Small On-Device AI Model Beats Claude Sonnet 4.5 and GPT 5

Intelligence report synthesized for precision. Verified source updates below.
Detailed Report
Palo Alto startup Zyphra has introduced ZAYA1-8B, a new reasoning-focused mixture of experts language model with just over 8 billion parameters and only 760 million active parameters.
Despite its relatively small size, Zyphra said the model delivers competitive benchmark performance against GPT-5-High, DeepSeek-V3.2, as well as Claude Sonnet 4.5.
The model is available through Hugging Face under the Apache 2.0 open source license, allowing developers and enterprises to use and customize it for commercial applications.
Zyphra said ZAYA1-8B was trained entirely using AMD Instinct MI300 GPUs, highlighting AMD’s growing role as an alternative to Nvidia hardware for AI development.
The model uses Zyphra’s proprietary MoE++ architecture, which includes Compressed Convolutional Attention, a custom MLP router system, and Learned Residual Scaling to improve efficiency and reduce memory use.
The company said reasoning capabilities were integrated during pre-training instead of being added later through post-training methods.
Zyphra also introduced a method called Markovian RSA, which allows the model to generate multiple reasoning paths while controlling context growth during inference.

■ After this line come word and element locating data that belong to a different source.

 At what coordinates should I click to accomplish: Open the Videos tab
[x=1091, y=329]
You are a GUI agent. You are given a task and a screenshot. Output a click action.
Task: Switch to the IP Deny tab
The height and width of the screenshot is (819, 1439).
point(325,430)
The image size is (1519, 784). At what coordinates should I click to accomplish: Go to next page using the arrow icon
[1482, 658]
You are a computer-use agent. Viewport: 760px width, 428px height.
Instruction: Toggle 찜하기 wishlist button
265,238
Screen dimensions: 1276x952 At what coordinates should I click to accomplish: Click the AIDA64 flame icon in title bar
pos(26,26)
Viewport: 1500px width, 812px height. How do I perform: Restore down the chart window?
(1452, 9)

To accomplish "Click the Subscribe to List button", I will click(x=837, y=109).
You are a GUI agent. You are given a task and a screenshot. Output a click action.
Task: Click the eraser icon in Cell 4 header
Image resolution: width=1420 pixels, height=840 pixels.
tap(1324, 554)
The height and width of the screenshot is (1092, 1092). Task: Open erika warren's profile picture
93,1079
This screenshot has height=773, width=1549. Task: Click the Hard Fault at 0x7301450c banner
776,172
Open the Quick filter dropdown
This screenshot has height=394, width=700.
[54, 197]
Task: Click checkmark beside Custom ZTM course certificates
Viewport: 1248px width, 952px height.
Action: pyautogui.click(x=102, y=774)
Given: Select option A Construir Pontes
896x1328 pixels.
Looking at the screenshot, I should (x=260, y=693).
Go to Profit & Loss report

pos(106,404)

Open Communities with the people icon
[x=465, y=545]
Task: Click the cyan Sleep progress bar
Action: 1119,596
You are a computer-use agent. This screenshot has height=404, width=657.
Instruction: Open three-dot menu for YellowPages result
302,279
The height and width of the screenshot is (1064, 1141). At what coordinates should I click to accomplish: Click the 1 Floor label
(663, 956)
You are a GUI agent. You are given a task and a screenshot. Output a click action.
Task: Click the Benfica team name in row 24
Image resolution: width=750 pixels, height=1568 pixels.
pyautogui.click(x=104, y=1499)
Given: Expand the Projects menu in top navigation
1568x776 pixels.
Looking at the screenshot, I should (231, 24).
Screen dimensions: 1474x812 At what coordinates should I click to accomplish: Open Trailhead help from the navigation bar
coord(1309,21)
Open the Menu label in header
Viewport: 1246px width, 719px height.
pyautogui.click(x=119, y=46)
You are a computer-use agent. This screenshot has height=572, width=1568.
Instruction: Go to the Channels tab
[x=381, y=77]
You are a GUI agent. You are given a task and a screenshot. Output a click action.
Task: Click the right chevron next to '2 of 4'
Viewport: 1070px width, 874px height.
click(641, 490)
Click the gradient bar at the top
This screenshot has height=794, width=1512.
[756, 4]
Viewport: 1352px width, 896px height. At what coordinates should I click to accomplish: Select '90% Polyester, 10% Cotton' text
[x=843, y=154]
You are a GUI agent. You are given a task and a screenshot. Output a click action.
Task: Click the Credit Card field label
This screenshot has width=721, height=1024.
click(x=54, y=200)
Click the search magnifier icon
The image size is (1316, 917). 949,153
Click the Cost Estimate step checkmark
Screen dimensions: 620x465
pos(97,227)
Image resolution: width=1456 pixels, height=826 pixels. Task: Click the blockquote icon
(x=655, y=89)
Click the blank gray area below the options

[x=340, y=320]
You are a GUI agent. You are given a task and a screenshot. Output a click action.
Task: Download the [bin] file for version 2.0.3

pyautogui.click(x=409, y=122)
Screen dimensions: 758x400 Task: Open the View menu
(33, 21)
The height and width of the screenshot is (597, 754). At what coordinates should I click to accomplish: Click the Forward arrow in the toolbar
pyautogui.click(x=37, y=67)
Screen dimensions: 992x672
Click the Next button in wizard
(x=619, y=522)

According to the company, the model achieved a 91.9% score on AIME ‘25 while using far fewer active parameters than many competing systems.
Benchmark results shared by Zyphra also showed strong performance in coding, reasoning, and agent-based tasks compared with similarly sized open models.
Because of its smaller parameter count, Zyphra said ZAYA1-8B is suitable for local deployment on enterprise hardware and edge devices, helping reduce latency and cloud dependence.
The company was founded in 2021 and focuses on building open source AI systems centered on what it describes as “intelligence density.”
According to PitchBook, Zyphra reached unicorn status after raising $110 million in Series A funding in June 2025. Its investors reportedly include AMD and IBM.